Je suis convaincu, Monsieur Magnette, qu’une telle coalition arc-en-ciel provoquerait précisément le contraire de ce que vous souhaitez. Vous pourriez gouverner de façon joyeuse pendant quatre ans et demi. Oui, vous donneriez l’impression qu’il n’y a aucun problème structurel en Belgique. Mais en niant le problème, vous risqueriez de le rendre plus grave encore.

L’arc-en-ciel est le chemin le plus court vers le séparatisme. Les nationalistes flamands vous en seraient reconnaissants. En 2024, la chance serait très grande que l’on se retrouve le dos au mur au vu des résultats électoraux en Flandre. La N-VA et le Vlaams Belang, en profitant de leur travail dans l’opposition fédérale, pourraient gouverner ensemble au niveau flamand et devenir incontournables au fédéral. Et tout cela, grâce à l’arc-en-ciel…

Cher Monsieur Magnette, la structure belge, telle qu’elle découle de six réformes de l’Etat, est un obstacle à une bonne gestion.
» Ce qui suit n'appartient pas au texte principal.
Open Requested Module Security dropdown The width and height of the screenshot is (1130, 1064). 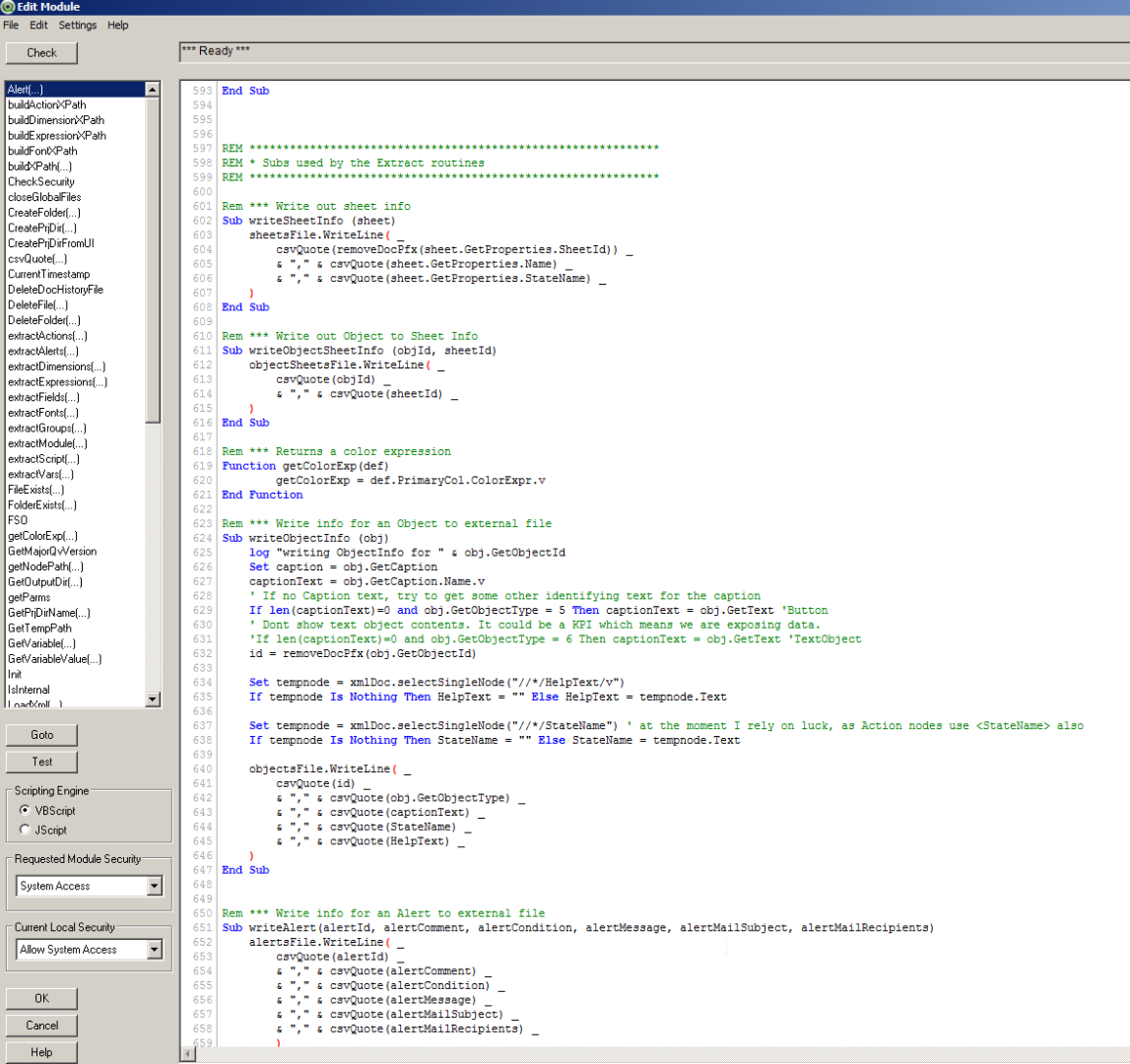tap(153, 886)
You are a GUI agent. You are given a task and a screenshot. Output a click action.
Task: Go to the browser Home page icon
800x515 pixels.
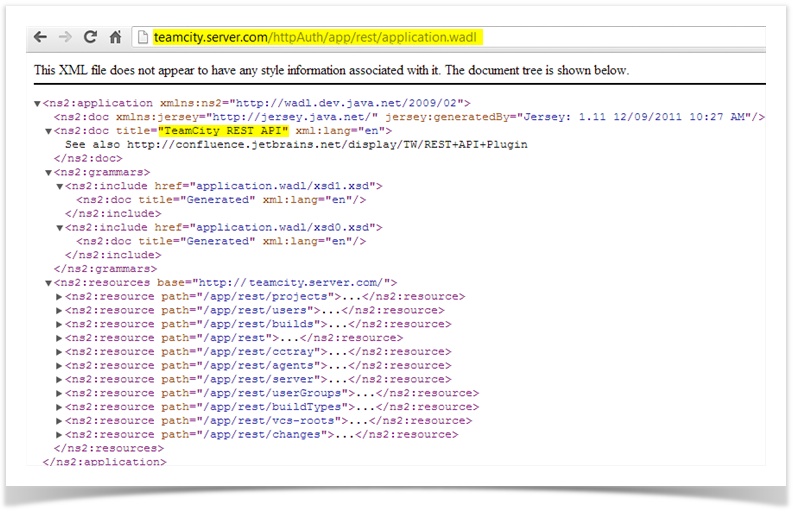coord(116,37)
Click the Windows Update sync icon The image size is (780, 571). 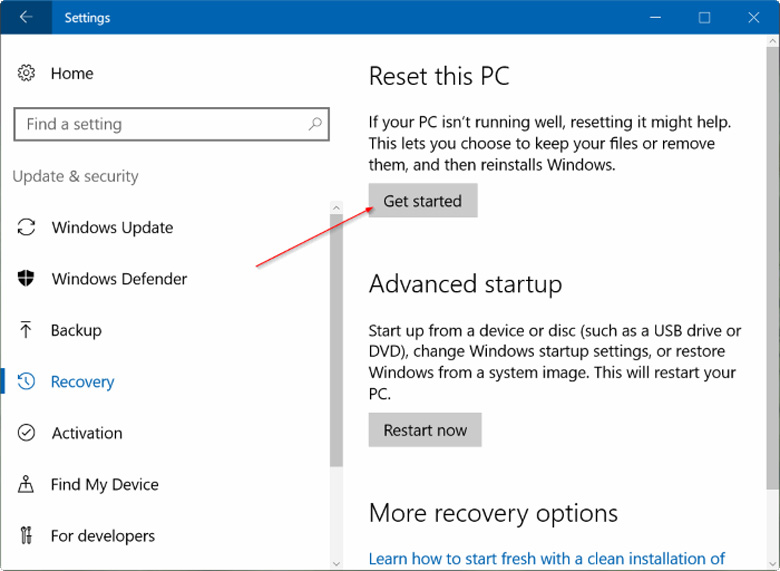click(26, 227)
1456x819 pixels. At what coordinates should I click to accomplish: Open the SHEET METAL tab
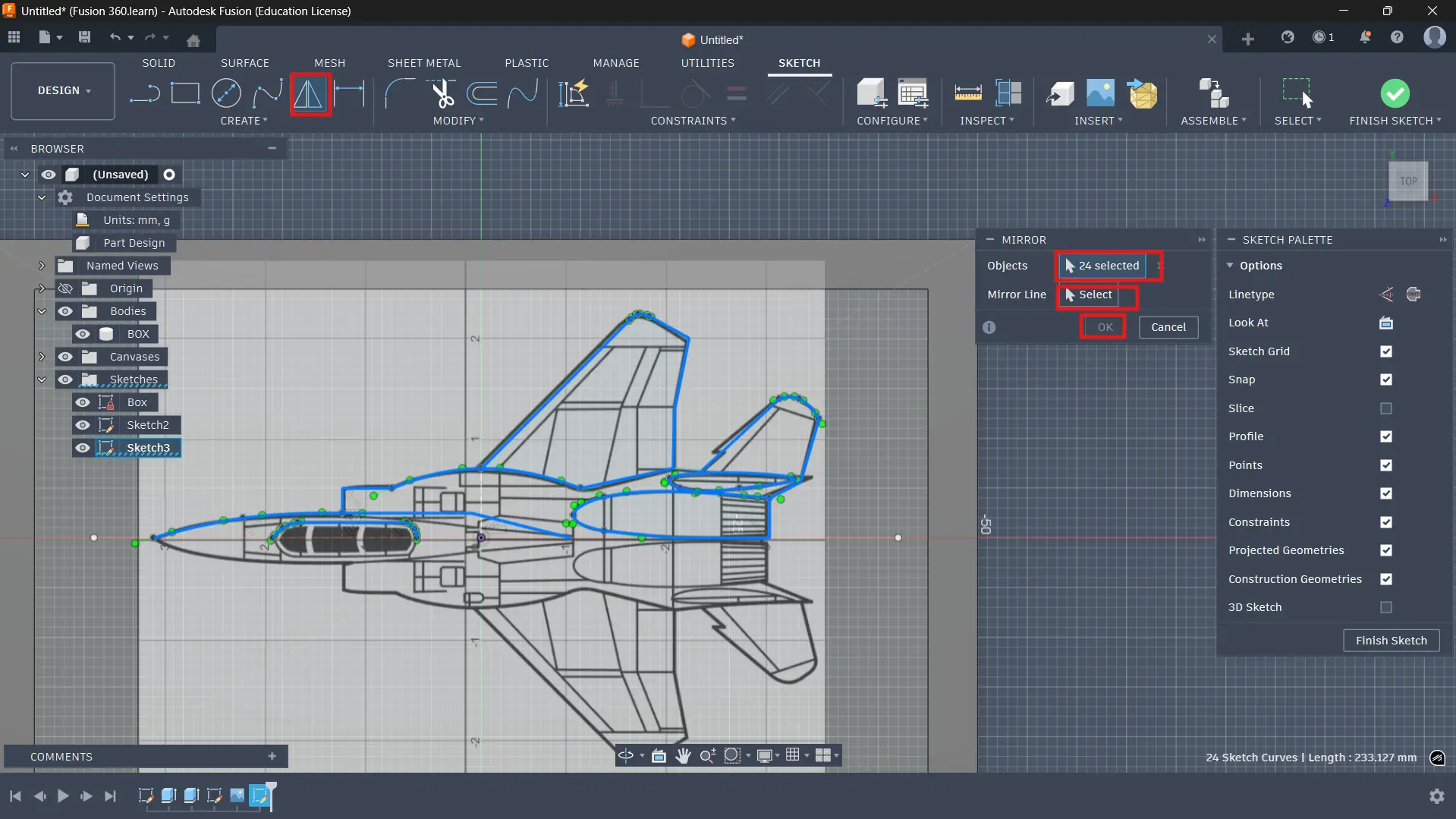pos(423,63)
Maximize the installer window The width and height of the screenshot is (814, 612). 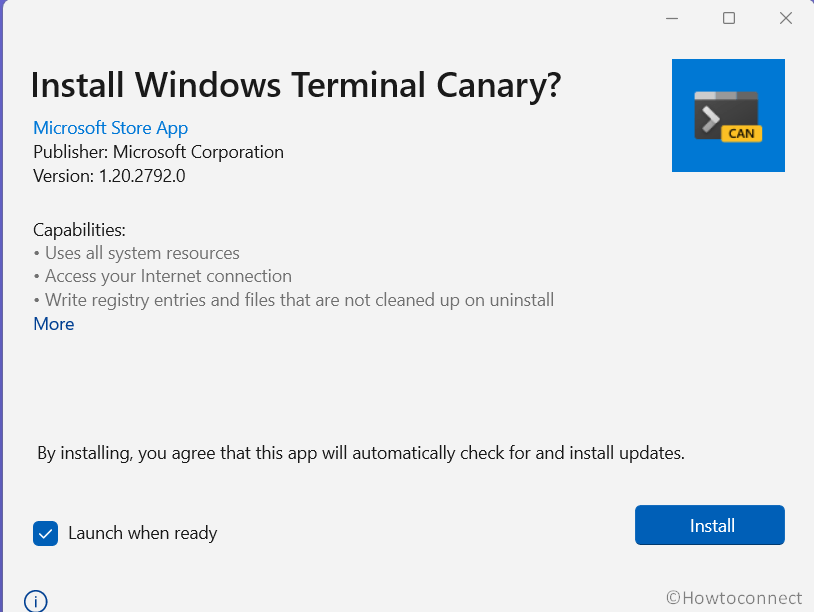[x=728, y=17]
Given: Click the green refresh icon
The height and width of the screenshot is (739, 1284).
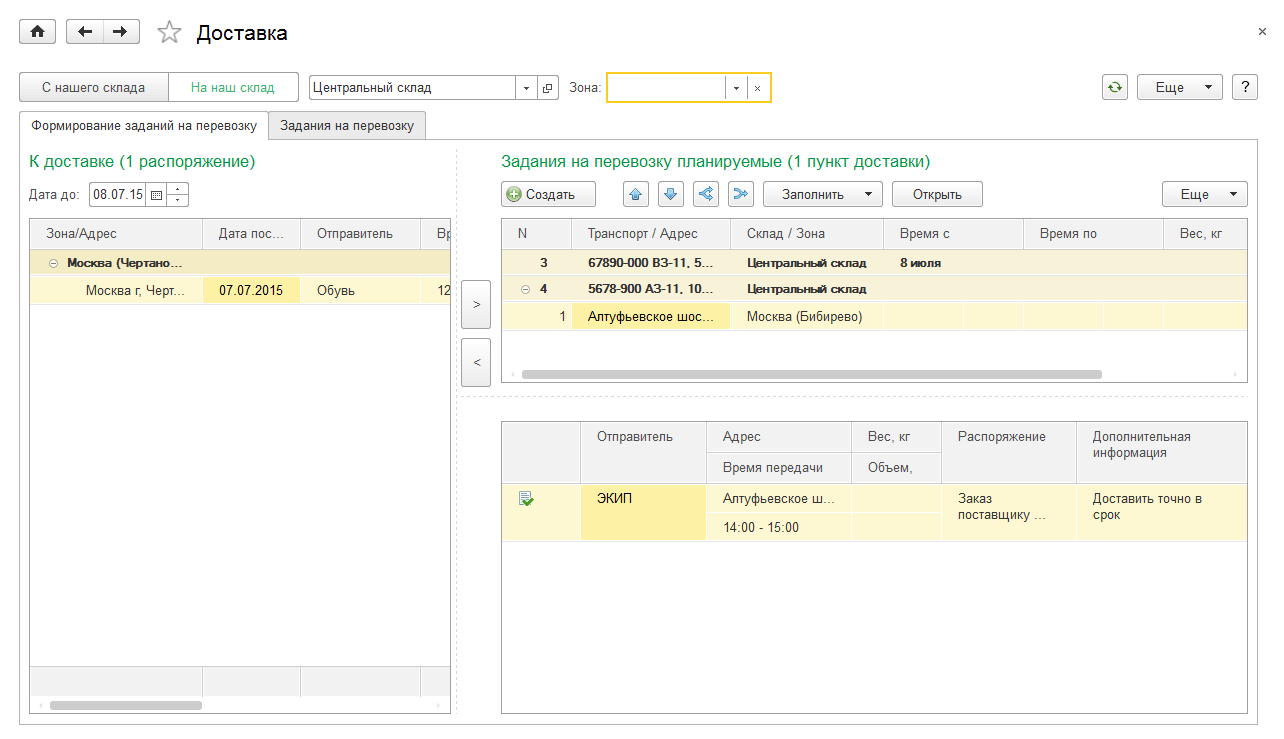Looking at the screenshot, I should pos(1114,87).
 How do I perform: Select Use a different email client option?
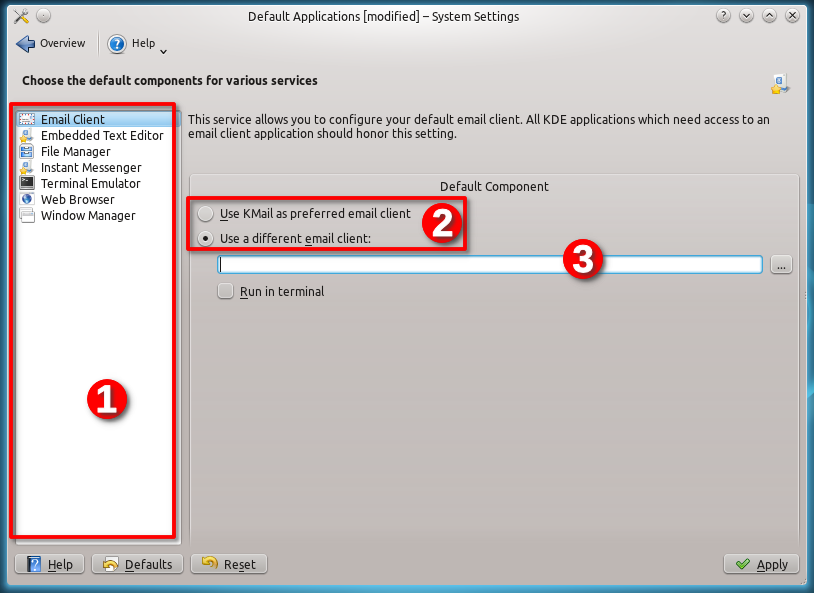click(x=206, y=238)
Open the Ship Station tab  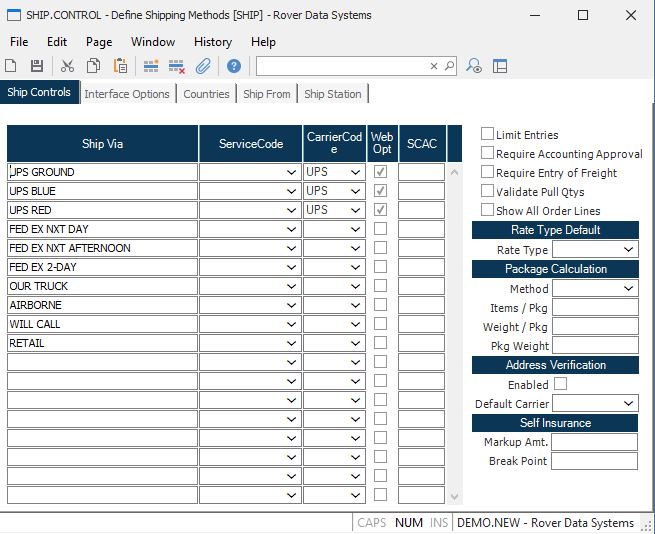pos(333,94)
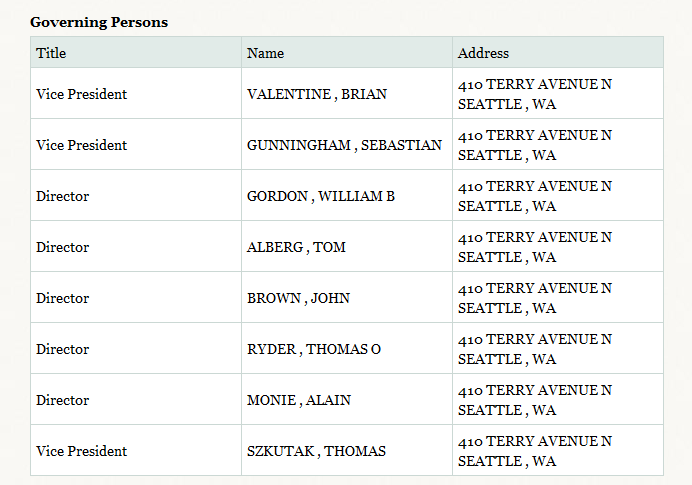The width and height of the screenshot is (692, 485).
Task: Click the name VALENTINE, BRIAN
Action: tap(317, 94)
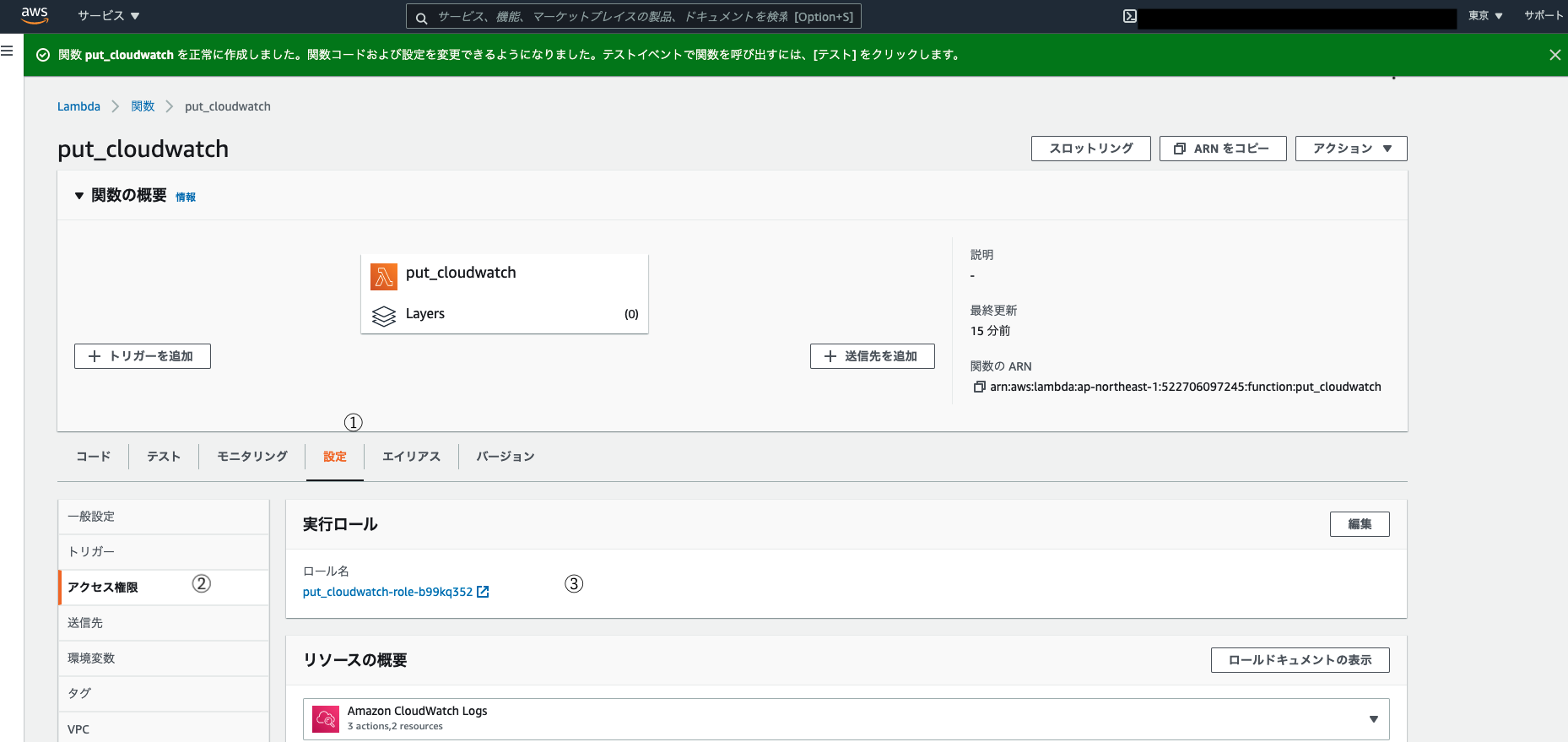Image resolution: width=1568 pixels, height=742 pixels.
Task: Collapse the 関数の概要 section triangle
Action: [79, 196]
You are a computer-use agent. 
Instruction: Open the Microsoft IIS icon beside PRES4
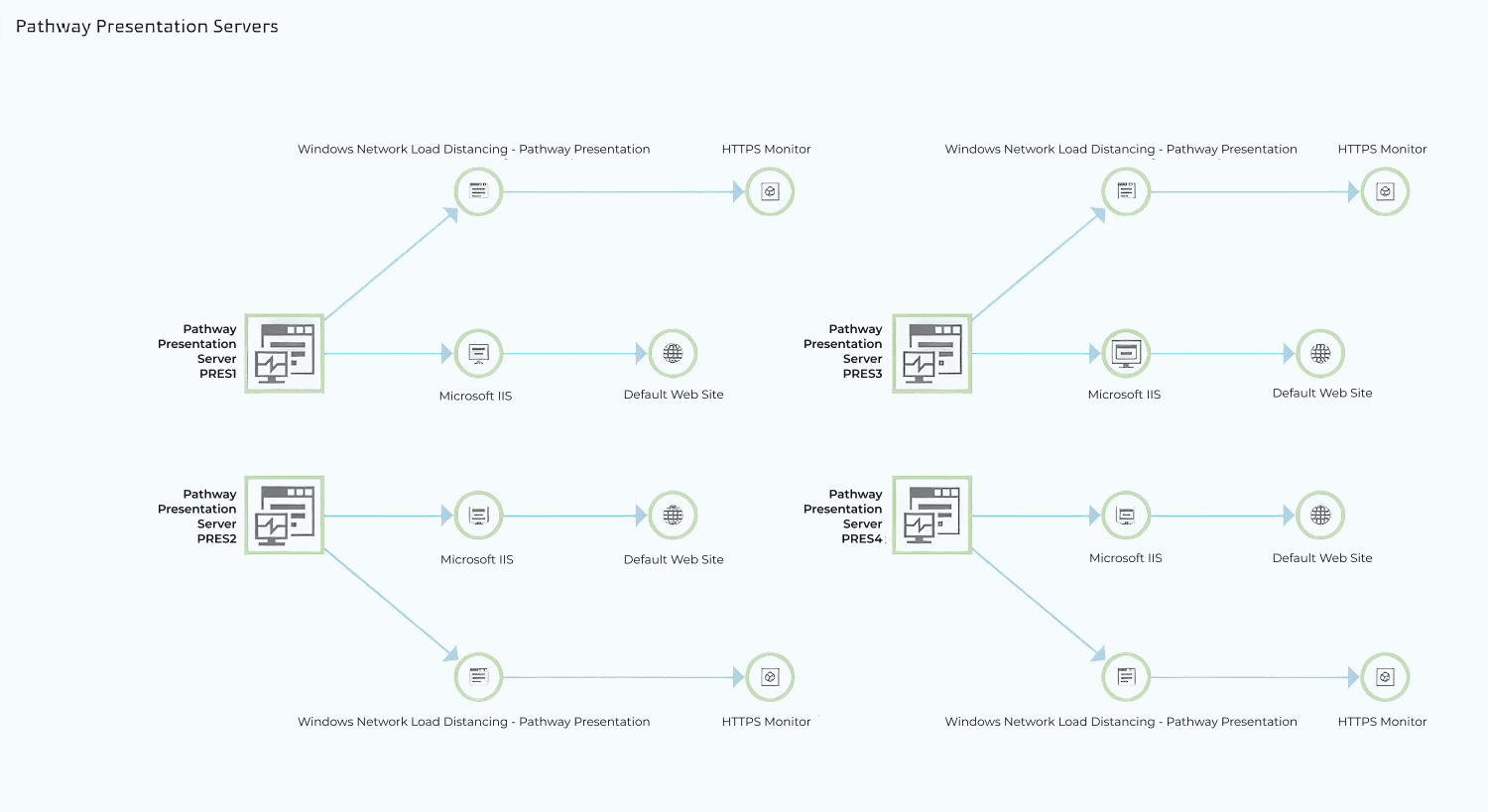click(1125, 515)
Cela prend beaucoup trop de temps pour former un gouvernement fédéral à des moments où les changements arrivent à grande vitesse. Les gouvernements qui sont finalement formés minorisent une partie du pays ou s’ensablent dans une politique centriste qui ne résout rien.

Votre tâche, Monsieur l’informateur, est de constater si les responsables politiques de ce pays peuvent encore réussir à porter une vision d’avenir commune pour la Belgique. Comment éviterons-nous les prochains blocages ? Comment générerons-nous les réformes indispensables ? Comment, tout simplement, ferons-nous en sorte qu’une politique ambitieuse puisse être menée ?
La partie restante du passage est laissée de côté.